**TRECHO DE ORIGEM**
Chegamos ao último trecho do
Evangelho de Mateus. Podemos dizer
que o evangelho todo culmina na
postura dos discípulos, descrita no
versículo 17: “Ajoelharam-se diante
d’Ele” - uma postura de adoração, de
reconhecimento da sua natureza
divina. Porém, o trecho nos adverte
que muitas vezes a nossa fé em Jesus
também pode ser vacilante, quando
fala “ainda assim, alguns
duvidaram”.
Depois de um longo escrito de vinte
e oito capítulos, o Evangelho
termina de uma forma muito resumida,
neste texto de hoje. É um texto tão
denso em conteúdo que dificilmente a
gente pode imaginar como dizer mais
coisas em tão poucas palavras. Como
gênero literário, reúne elementos
das “entronizações” do Antigo
Testamento com a comissão
apostólica.
Em primeiro lugar, vale notar a
localização do acontecimento em
Mateus - na Galiléia. Seguindo o
mandamento dado pelo anjo do Senhor
na manhã da Ressurreição (Mt 28, 7),
os discípulos voltam para a Galiléia
para encontrar-se com o Senhor
Ressuscitado. Aqui “Galiléia”

**AMOSTRA DE DADOS**
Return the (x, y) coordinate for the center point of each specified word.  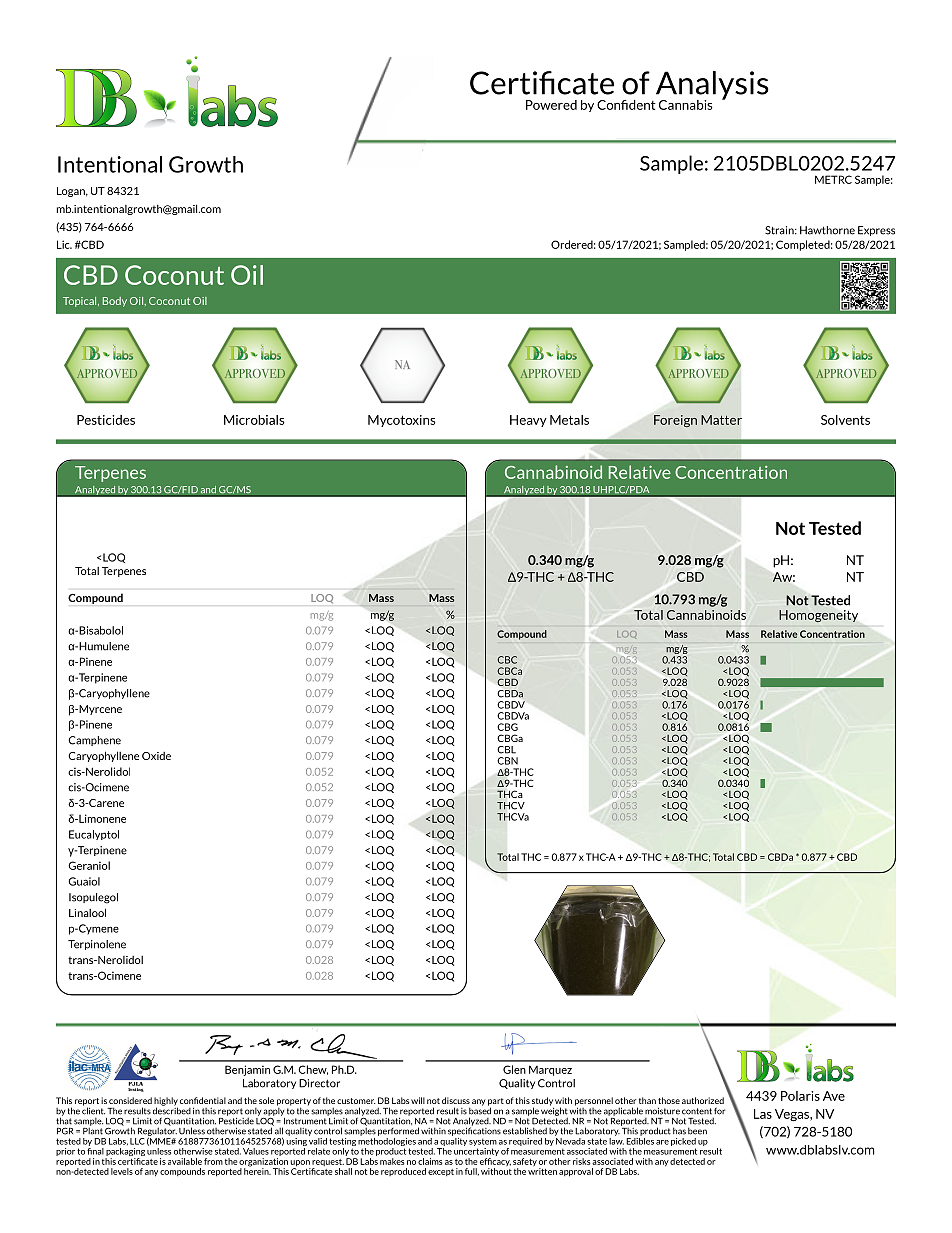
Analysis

**ENUNCIADO PROPOSTO**
Reescreva o trecho de origem de "Depois de um" a "apostólica.", substituindo "denso" por "rico".

**RESPOSTA DO EXERCÍCIO**
Depois de um longo escrito de vinte
e oito capítulos, o Evangelho
termina de uma forma muito resumida,
neste texto de hoje. É um texto tão
rico em conteúdo que dificilmente a
gente pode imaginar como dizer mais
coisas em tão poucas palavras. Como
gênero literário, reúne elementos
das “entronizações” do Antigo
Testamento com a comissão
apostólica.